Thanks for the review @real-or-random , much prefer your wording suggestions. I pushed a version of the docs that I think helps minimise confusion about sorting, but curious to hear your thoughts as I imagine these docs will still need a bit of refining.

[josibake]

Updated a428424 -> 99aef92 (2025_13 -> 2025_14, compare)

• Add tests for the tagged hash midstates used in silent payments (h/t @real-or-random )

The first commit moves the convenience function for verifying tagged hashes out of the musig module and is pulled in from #1725.

[real-or-random]

I've made my way through sending (ignoring the public header for now) and I pushed some suggestions for fixups here: master...real-or-random:secp256k1:bip352-silentpayments-module-2025-sending-fixups (and some fixups also to receiving, I hope I always picked the right commit to fixup).

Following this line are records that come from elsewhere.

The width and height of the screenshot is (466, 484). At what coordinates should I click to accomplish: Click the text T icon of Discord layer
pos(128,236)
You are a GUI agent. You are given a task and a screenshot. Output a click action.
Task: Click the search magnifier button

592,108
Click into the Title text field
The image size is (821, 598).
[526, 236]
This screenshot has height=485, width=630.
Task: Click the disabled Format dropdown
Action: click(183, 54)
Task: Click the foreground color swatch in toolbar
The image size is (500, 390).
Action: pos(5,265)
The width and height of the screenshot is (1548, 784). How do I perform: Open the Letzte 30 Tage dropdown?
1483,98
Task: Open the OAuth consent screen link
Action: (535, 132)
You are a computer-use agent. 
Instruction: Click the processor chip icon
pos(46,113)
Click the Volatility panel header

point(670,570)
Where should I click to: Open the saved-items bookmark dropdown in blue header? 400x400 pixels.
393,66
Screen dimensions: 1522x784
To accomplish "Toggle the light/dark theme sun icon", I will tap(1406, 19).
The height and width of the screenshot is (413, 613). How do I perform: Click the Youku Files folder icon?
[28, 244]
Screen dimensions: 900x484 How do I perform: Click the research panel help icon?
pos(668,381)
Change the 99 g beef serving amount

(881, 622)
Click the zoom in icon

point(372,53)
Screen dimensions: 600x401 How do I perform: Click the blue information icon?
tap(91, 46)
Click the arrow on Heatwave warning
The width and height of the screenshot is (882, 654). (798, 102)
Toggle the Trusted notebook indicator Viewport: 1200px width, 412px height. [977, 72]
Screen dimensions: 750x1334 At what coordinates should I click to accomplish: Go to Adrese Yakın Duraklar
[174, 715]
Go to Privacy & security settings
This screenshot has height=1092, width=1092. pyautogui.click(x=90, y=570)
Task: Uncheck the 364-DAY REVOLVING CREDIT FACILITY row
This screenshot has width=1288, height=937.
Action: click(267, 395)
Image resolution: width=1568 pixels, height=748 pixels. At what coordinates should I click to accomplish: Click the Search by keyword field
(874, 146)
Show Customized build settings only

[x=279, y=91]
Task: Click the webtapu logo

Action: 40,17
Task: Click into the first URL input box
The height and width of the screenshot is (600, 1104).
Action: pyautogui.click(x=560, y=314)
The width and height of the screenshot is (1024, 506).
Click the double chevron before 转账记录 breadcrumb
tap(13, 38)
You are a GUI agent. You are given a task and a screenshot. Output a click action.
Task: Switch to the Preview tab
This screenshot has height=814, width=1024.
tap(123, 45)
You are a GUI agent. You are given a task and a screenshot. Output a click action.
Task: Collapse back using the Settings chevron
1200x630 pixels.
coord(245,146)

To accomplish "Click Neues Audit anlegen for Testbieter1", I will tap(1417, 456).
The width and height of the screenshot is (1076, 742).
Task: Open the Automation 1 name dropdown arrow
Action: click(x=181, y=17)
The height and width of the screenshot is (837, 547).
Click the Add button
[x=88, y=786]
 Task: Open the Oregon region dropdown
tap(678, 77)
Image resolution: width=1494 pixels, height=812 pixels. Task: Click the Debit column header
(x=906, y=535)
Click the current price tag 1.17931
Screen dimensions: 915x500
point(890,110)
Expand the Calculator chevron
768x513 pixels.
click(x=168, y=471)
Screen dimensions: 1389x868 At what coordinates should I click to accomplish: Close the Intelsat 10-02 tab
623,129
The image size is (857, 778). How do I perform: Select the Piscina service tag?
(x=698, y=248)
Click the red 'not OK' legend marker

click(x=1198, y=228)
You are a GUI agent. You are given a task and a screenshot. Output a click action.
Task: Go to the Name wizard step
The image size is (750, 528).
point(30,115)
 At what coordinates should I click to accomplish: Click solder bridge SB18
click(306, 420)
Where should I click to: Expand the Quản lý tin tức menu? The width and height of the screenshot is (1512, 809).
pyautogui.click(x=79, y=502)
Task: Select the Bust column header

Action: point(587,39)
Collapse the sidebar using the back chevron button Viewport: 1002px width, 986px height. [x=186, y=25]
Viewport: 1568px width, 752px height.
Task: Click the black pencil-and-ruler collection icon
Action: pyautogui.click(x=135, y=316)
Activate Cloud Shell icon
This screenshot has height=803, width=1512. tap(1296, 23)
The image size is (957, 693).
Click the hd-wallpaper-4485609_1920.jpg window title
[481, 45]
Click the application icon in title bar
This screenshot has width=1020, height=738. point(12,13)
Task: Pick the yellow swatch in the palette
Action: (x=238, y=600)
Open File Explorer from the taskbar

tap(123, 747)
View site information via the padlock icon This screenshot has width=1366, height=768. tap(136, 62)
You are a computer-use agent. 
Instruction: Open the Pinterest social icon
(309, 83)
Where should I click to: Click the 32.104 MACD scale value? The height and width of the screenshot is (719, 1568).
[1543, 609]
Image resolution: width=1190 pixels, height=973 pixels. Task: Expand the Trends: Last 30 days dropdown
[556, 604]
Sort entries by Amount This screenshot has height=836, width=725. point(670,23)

See commit messages for rationale. Some of these may be opinionated, so feel free to reject, disagree, or adjust.

[real-or-random]

This could also test with an illegal s, I think.

[josibake]

Updated 99aef92 -> 2164d5c (2025_14 -> 2025_15, compare)

Primarily updates the sending commit, with a few changes to the receiving commit:

• Rebased on tests: refactor tagged hash verification #1725
• IWYU (h/t @real-or-random )
• Improve comments regarding the scan key, i.e., stop referring to it as "secret-but-not-really" and explicitly mention what happens if the scan key is leaked (h/t @real-or-random )
• Use the more precise terminology "negligible probability" (h/t @real-or-random and crypto camp, where this has been explained! 😄 )
• General wording, clarity improvements for the code/comments

Thanks for the thorough review, @real-or-random ! I reviewed each fixup commit and ended up taking all of them, as I agree with the rational and much prefer the wording(s) you suggested. Also, thanks for the fixup! branch; the branch made it super simple to integrate your changes.